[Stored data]
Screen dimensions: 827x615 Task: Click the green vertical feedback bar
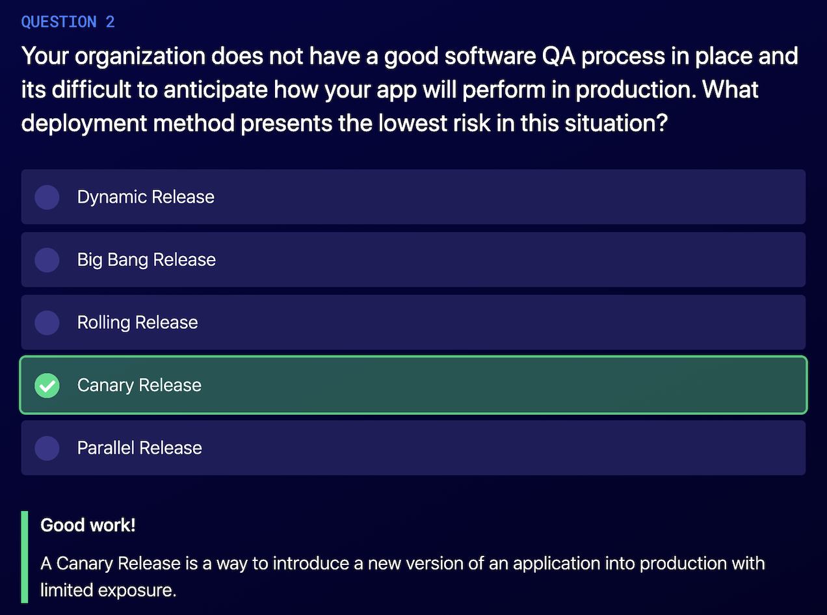[25, 556]
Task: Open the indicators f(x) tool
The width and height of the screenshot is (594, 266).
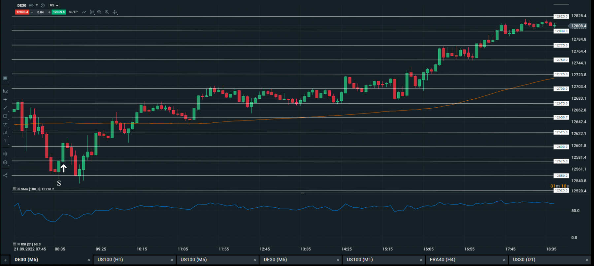Action: [5, 91]
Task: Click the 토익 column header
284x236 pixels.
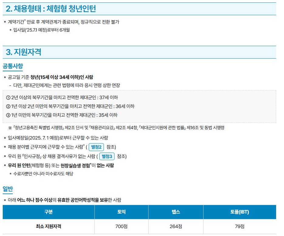Action: (x=121, y=212)
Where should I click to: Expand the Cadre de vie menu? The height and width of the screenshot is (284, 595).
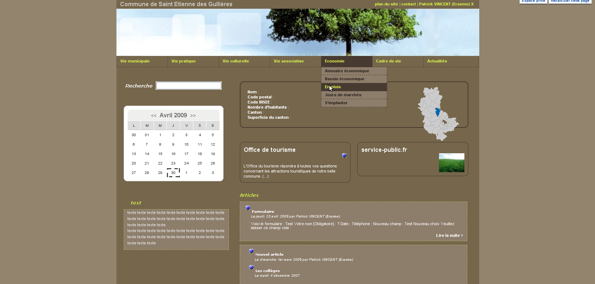click(388, 61)
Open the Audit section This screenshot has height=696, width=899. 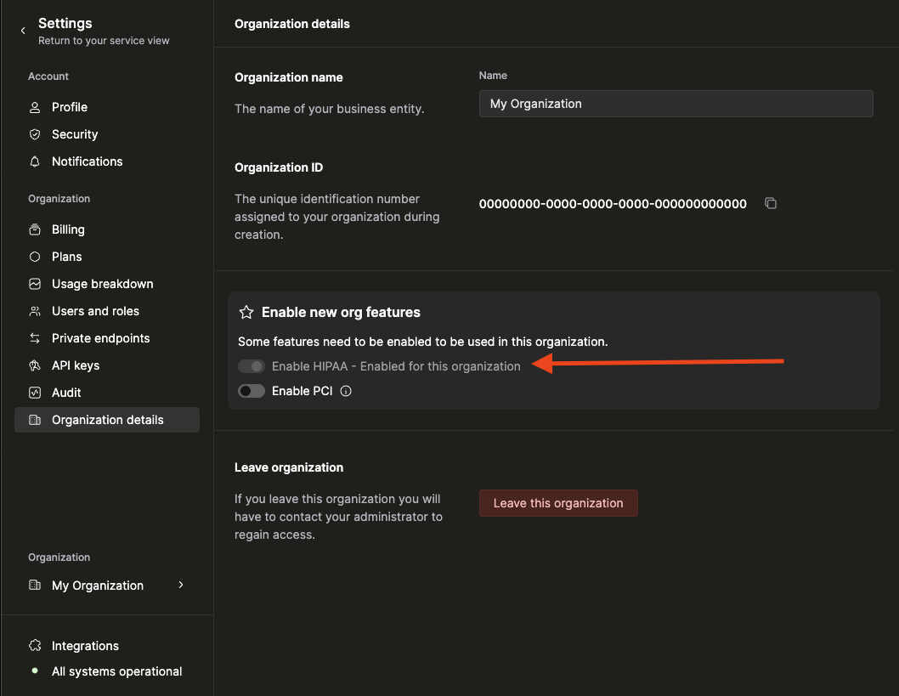(x=66, y=393)
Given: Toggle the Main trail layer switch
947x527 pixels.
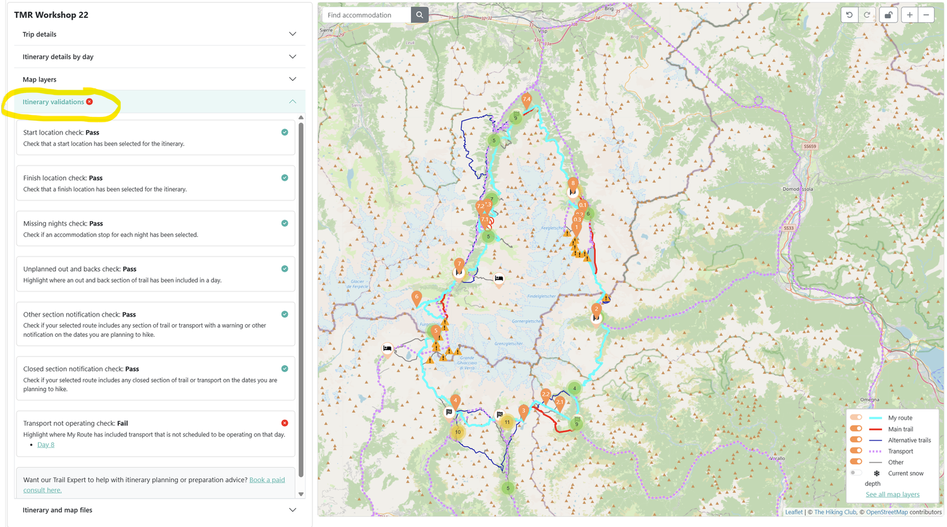Looking at the screenshot, I should coord(856,429).
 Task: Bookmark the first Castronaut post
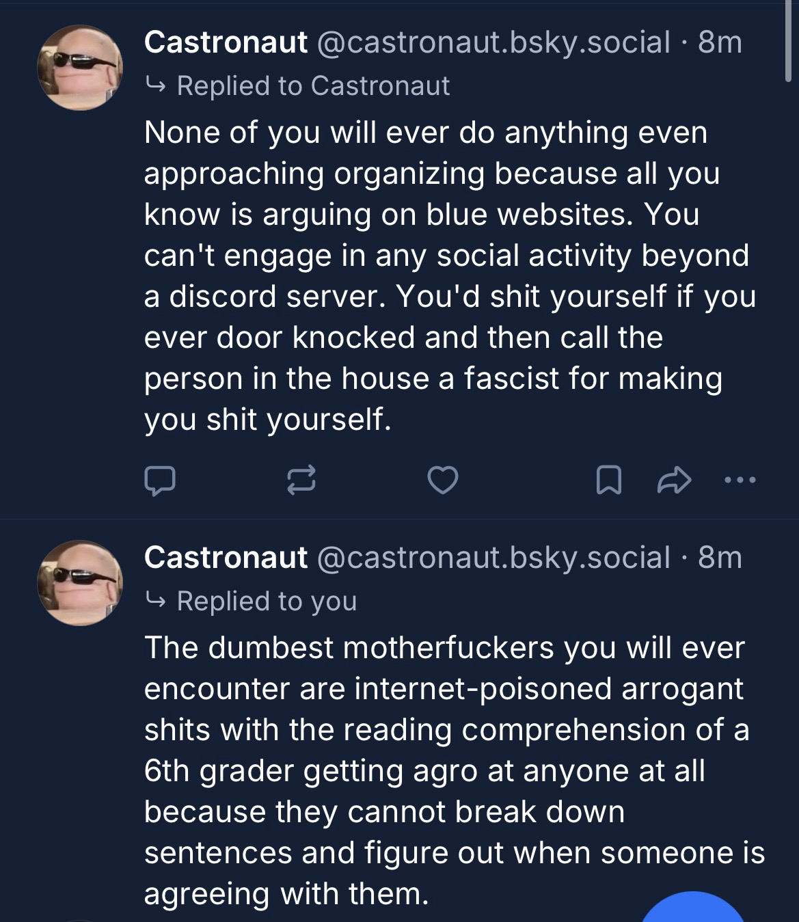tap(608, 480)
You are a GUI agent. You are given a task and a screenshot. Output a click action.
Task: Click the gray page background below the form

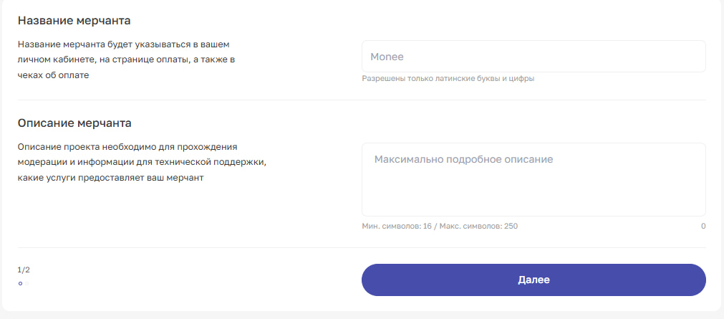(362, 315)
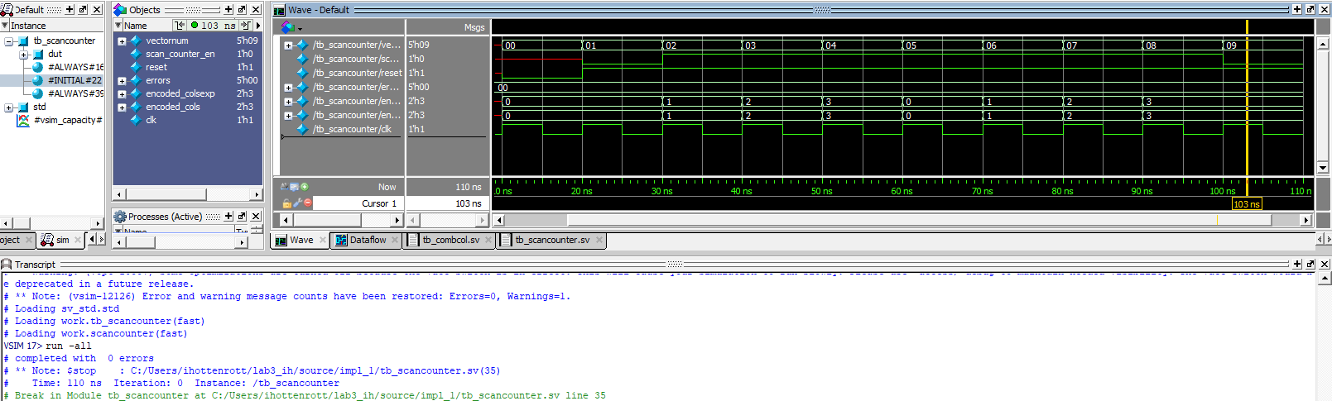Switch to the Dataflow tab
The image size is (1332, 401).
[367, 240]
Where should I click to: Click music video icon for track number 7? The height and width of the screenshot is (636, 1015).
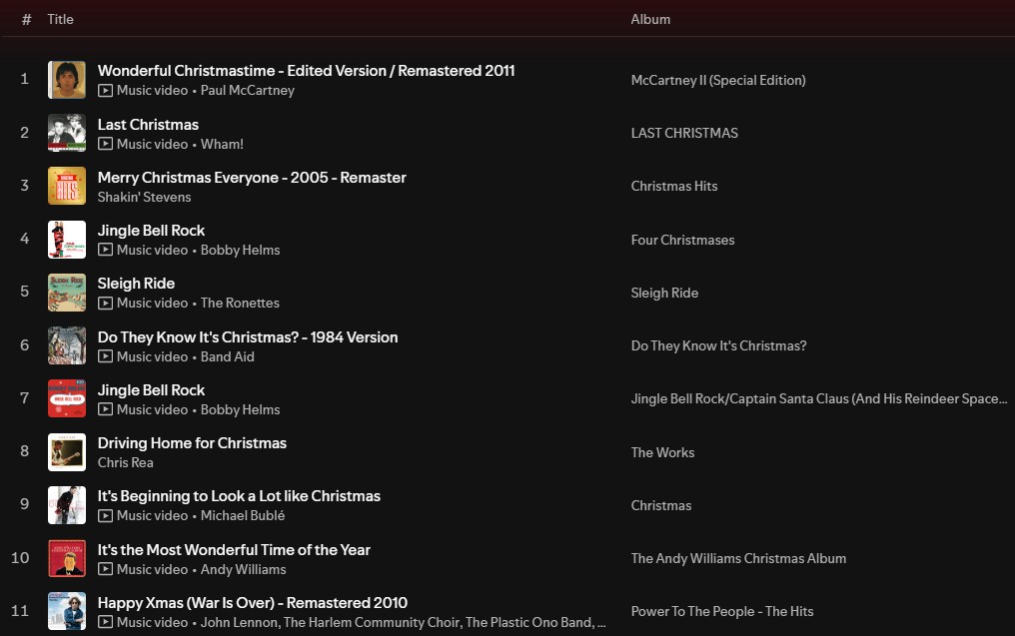click(x=105, y=410)
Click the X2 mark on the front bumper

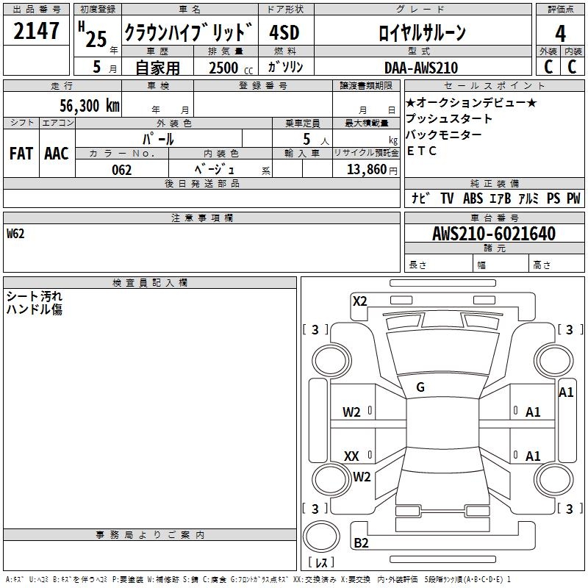pyautogui.click(x=360, y=301)
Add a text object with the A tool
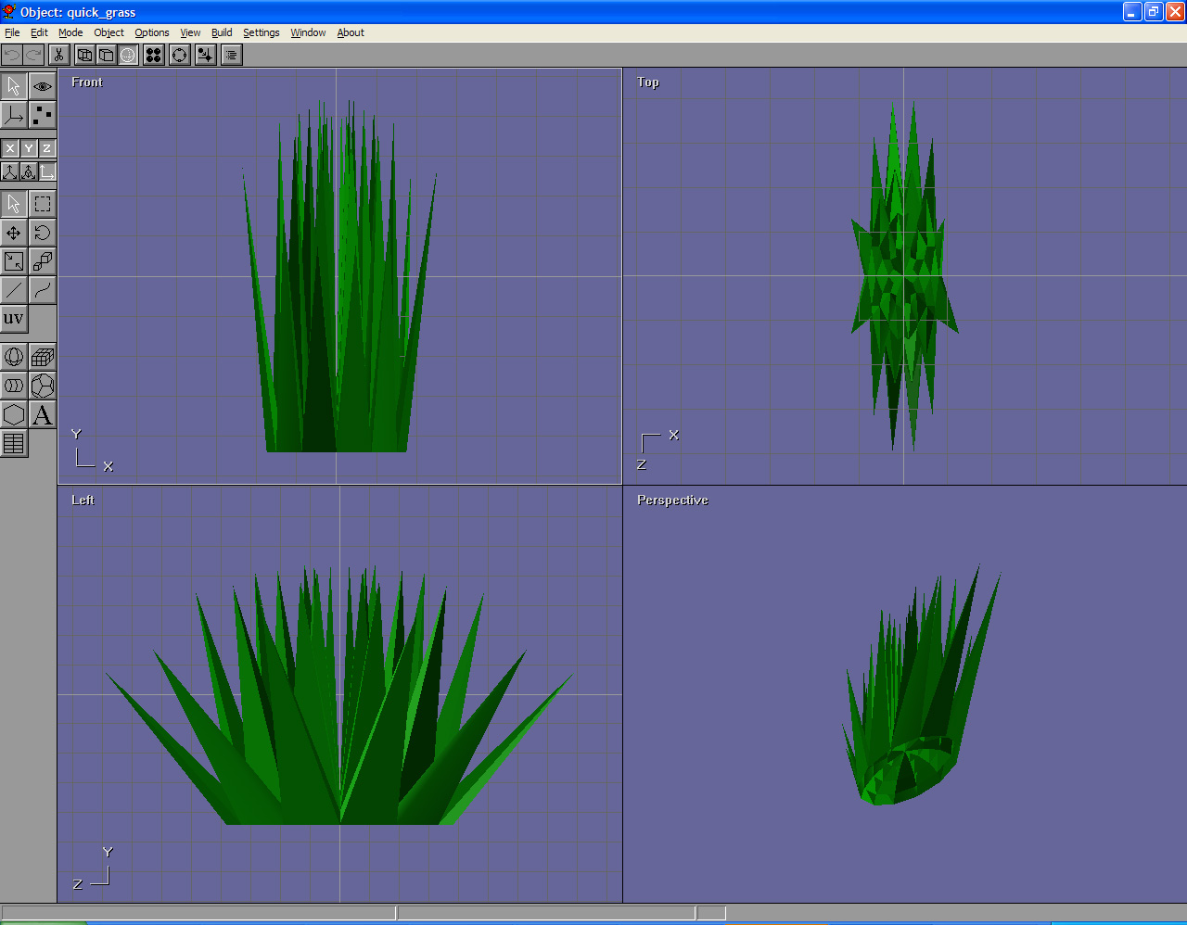Screen dimensions: 1187x925 [x=43, y=414]

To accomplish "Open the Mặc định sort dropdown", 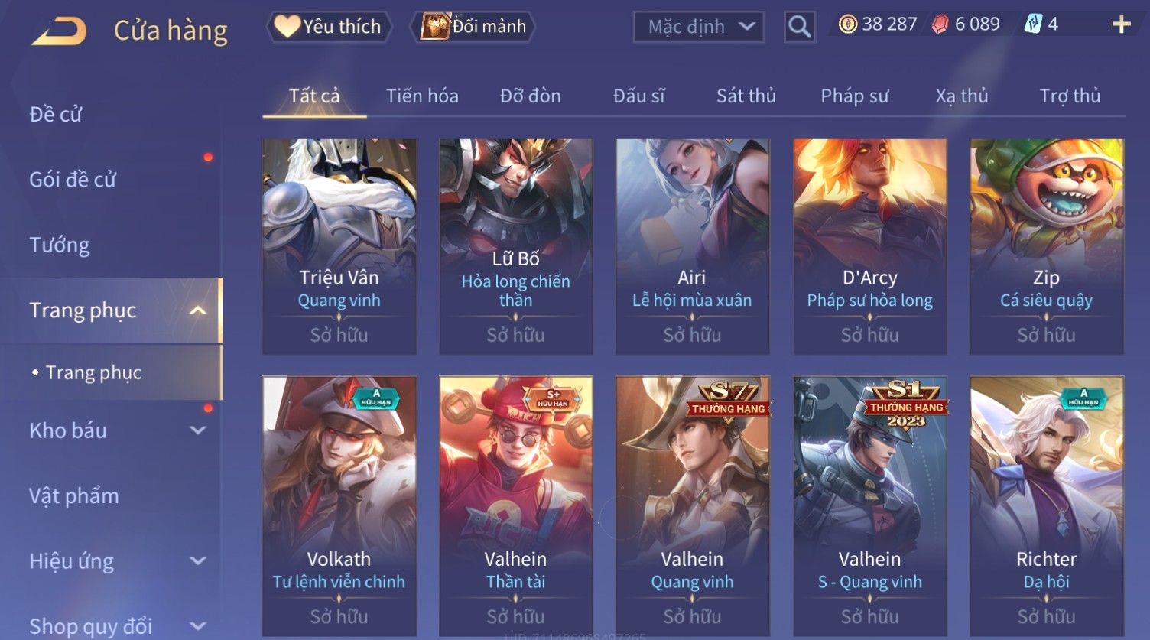I will point(699,28).
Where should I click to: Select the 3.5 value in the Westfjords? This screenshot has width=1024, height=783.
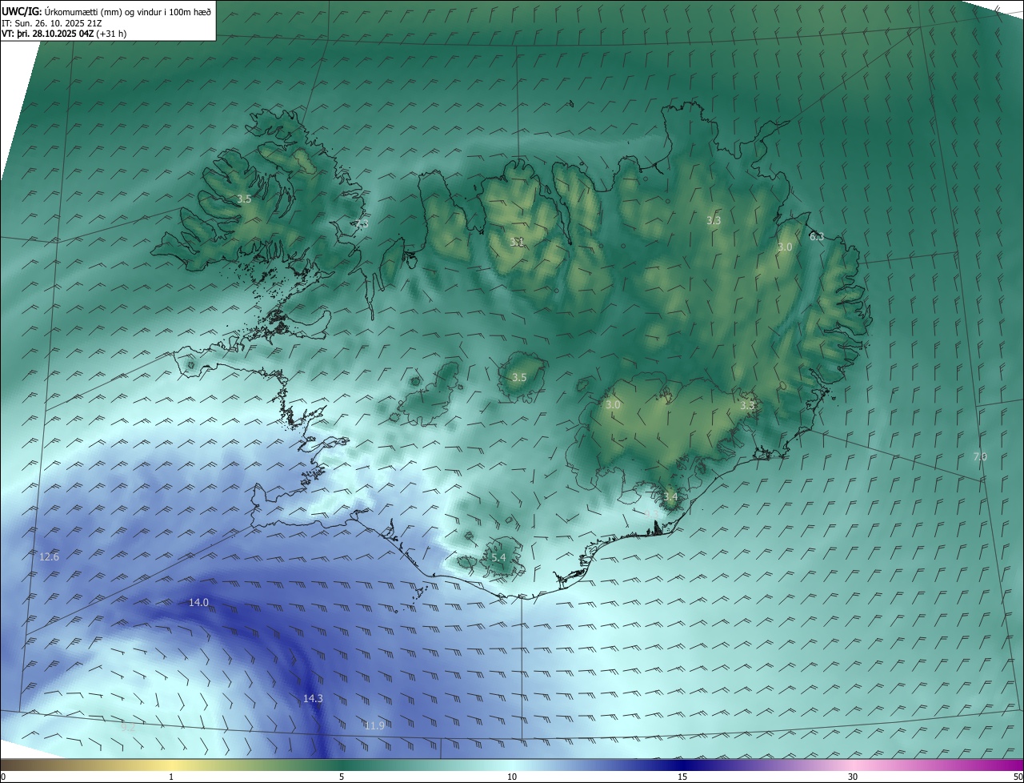(244, 199)
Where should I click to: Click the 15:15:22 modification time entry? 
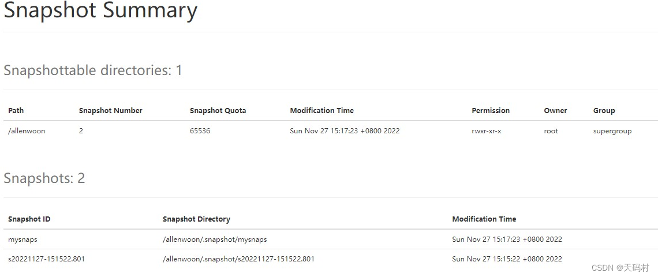click(507, 259)
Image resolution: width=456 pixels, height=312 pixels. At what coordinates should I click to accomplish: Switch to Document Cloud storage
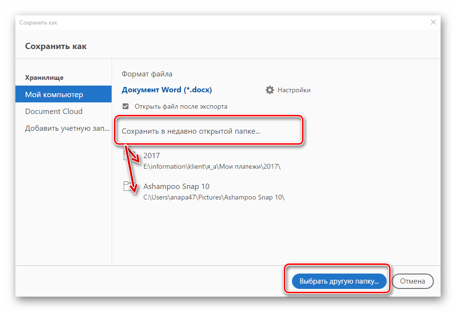(54, 112)
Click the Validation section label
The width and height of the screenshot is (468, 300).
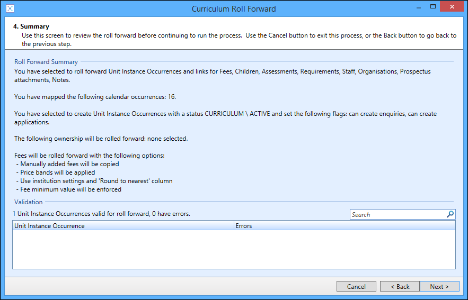29,202
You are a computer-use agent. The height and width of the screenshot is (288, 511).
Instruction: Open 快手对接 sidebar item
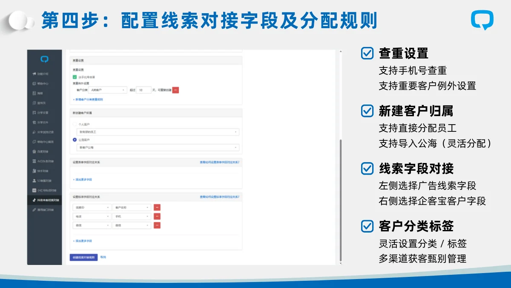point(43,171)
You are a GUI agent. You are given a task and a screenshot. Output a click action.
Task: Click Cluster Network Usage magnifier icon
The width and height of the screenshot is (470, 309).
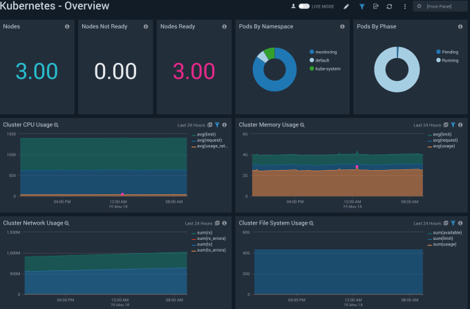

What to do
Pictures excluded, output exactly the line that contains "Instruction: Open 快手对接 sidebar item" and every line after it to the end of the data above.

Worked solution
Instruction: Open 快手对接 sidebar item
point(43,171)
You are a GUI agent. You are given a task and a screenshot. Output a click action.
Task: Click Cluster Network Usage magnifier icon
The width and height of the screenshot is (470, 309).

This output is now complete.